All of the entries should be returned without a single change.

[Records from a data source]

——

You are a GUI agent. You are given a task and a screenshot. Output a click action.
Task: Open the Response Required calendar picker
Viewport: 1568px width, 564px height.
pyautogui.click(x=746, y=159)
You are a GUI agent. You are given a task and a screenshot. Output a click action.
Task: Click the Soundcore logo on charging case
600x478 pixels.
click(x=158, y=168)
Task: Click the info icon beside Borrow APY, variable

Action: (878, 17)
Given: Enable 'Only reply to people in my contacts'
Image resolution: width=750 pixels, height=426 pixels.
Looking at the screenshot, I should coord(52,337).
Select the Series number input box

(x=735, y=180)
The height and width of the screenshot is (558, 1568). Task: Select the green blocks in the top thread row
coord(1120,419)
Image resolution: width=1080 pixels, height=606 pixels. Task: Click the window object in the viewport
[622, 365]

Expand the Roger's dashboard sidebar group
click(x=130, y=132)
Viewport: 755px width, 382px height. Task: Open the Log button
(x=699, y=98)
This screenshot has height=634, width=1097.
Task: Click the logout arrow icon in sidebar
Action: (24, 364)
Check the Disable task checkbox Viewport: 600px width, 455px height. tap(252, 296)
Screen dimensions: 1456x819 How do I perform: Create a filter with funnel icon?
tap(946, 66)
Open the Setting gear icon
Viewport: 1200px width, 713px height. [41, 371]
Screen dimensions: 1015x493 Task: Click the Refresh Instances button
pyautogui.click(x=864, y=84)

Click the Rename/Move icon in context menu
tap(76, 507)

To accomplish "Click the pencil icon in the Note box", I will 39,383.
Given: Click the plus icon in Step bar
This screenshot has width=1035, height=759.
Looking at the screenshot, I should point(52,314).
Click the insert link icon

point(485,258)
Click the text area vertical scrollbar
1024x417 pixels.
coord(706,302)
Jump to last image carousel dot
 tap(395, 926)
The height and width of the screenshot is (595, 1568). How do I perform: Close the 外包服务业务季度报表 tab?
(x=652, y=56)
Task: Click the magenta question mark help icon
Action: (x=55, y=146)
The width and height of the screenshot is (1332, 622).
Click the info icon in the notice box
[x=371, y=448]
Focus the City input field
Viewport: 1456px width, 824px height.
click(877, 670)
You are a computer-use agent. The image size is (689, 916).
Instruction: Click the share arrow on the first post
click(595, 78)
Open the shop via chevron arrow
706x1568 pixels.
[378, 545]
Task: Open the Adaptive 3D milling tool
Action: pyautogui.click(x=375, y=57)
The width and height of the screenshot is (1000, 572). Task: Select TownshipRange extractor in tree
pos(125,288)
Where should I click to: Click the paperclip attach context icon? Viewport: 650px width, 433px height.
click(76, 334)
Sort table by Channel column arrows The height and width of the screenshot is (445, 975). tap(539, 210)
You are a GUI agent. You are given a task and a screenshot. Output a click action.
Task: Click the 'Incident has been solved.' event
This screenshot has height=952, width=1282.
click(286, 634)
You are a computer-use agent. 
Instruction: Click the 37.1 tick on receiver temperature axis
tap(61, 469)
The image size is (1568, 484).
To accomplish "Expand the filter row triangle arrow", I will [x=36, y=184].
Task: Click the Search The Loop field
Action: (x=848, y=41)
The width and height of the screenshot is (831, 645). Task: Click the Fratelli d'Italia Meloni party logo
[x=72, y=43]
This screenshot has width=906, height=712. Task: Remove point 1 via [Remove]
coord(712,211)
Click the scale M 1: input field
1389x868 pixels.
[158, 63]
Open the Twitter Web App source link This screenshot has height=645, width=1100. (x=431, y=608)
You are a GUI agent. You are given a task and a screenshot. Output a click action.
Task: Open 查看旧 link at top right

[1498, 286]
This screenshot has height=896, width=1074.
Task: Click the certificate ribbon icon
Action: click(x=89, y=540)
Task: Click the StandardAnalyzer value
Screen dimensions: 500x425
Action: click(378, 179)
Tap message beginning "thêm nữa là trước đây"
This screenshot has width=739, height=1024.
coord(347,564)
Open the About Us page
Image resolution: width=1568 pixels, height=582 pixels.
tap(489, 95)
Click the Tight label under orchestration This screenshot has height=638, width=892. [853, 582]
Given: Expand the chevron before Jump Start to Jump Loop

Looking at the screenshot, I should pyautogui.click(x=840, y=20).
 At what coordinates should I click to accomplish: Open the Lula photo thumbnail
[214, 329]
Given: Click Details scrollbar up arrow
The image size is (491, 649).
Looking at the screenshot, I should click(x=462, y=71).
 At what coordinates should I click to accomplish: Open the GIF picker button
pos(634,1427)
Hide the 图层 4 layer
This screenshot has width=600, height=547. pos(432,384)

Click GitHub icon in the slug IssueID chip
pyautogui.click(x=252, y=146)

——

RESPONSE |
You are a GUI agent. You are given a task and a screenshot. Output a click action.
Task: Open the Response Required calendar picker
Viewport: 1568px width, 564px height.
pyautogui.click(x=746, y=159)
You are a GUI agent. You are given a task and a screenshot. Output a click action.
Task: Click the Soundcore logo on charging case
600x478 pixels.
click(x=158, y=168)
Task: Click the info icon beside Borrow APY, variable

Action: (878, 17)
Given: Enable 'Only reply to people in my contacts'
Image resolution: width=750 pixels, height=426 pixels.
Looking at the screenshot, I should coord(52,337).
Select the Series number input box

(x=735, y=180)
The height and width of the screenshot is (558, 1568). Task: Select the green blocks in the top thread row
coord(1120,419)
Image resolution: width=1080 pixels, height=606 pixels. Task: Click the window object in the viewport
[622, 365]

Expand the Roger's dashboard sidebar group
click(x=130, y=132)
Viewport: 755px width, 382px height. Task: Open the Log button
(x=699, y=98)
This screenshot has height=634, width=1097.
Task: Click the logout arrow icon in sidebar
Action: (24, 364)
Check the Disable task checkbox Viewport: 600px width, 455px height. tap(252, 296)
Screen dimensions: 1456x819 How do I perform: Create a filter with funnel icon?
tap(946, 66)
Open the Setting gear icon
Viewport: 1200px width, 713px height. [41, 371]
Screen dimensions: 1015x493 Task: Click the Refresh Instances button
pyautogui.click(x=864, y=84)

Click the Rename/Move icon in context menu
tap(76, 507)

To accomplish "Click the pencil icon in the Note box", I will 39,383.
Given: Click the plus icon in Step bar
This screenshot has width=1035, height=759.
Looking at the screenshot, I should point(52,314).
Click the insert link icon

point(485,258)
Click the text area vertical scrollbar
1024x417 pixels.
coord(706,302)
Jump to last image carousel dot
 tap(395, 926)
The height and width of the screenshot is (595, 1568). How do I perform: Close the 外包服务业务季度报表 tab?
(x=652, y=56)
Task: Click the magenta question mark help icon
Action: (x=55, y=146)
The width and height of the screenshot is (1332, 622).
Click the info icon in the notice box
[x=371, y=448]
Focus the City input field
Viewport: 1456px width, 824px height.
click(877, 670)
You are a computer-use agent. The image size is (689, 916).
Instruction: Click the share arrow on the first post
click(595, 78)
Open the shop via chevron arrow
706x1568 pixels.
[378, 545]
Task: Open the Adaptive 3D milling tool
Action: pyautogui.click(x=375, y=57)
The width and height of the screenshot is (1000, 572). Task: Select TownshipRange extractor in tree
pos(125,288)
Where should I click to: Click the paperclip attach context icon? Viewport: 650px width, 433px height.
click(76, 334)
Sort table by Channel column arrows The height and width of the screenshot is (445, 975). tap(539, 210)
You are a GUI agent. You are given a task and a screenshot. Output a click action.
Task: Click the 'Incident has been solved.' event
This screenshot has height=952, width=1282.
click(286, 634)
You are a computer-use agent. 
Instruction: Click the 37.1 tick on receiver temperature axis
tap(61, 469)
The image size is (1568, 484).
To accomplish "Expand the filter row triangle arrow", I will [x=36, y=184].
Task: Click the Search The Loop field
Action: (x=848, y=41)
The width and height of the screenshot is (831, 645). Task: Click the Fratelli d'Italia Meloni party logo
[x=72, y=43]
This screenshot has width=906, height=712. Task: Remove point 1 via [Remove]
coord(712,211)
Click the scale M 1: input field
1389x868 pixels.
[158, 63]
Open the Twitter Web App source link This screenshot has height=645, width=1100. (x=431, y=608)
You are a GUI agent. You are given a task and a screenshot. Output a click action.
Task: Open 查看旧 link at top right

[1498, 286]
This screenshot has height=896, width=1074.
Task: Click the certificate ribbon icon
Action: click(x=89, y=540)
Task: Click the StandardAnalyzer value
Screen dimensions: 500x425
Action: click(378, 179)
Tap message beginning "thêm nữa là trước đây"
This screenshot has width=739, height=1024.
coord(347,564)
Open the About Us page
Image resolution: width=1568 pixels, height=582 pixels.
tap(489, 95)
Click the Tight label under orchestration This screenshot has height=638, width=892. [853, 582]
Given: Expand the chevron before Jump Start to Jump Loop

Looking at the screenshot, I should pyautogui.click(x=840, y=20).
 At what coordinates should I click to accomplish: Open the Lula photo thumbnail
[214, 329]
Given: Click Details scrollbar up arrow
The image size is (491, 649).
Looking at the screenshot, I should click(x=462, y=71).
 At what coordinates should I click to accomplish: Open the GIF picker button
pos(634,1427)
Hide the 图层 4 layer
This screenshot has width=600, height=547. pos(432,384)

Click GitHub icon in the slug IssueID chip
pyautogui.click(x=252, y=146)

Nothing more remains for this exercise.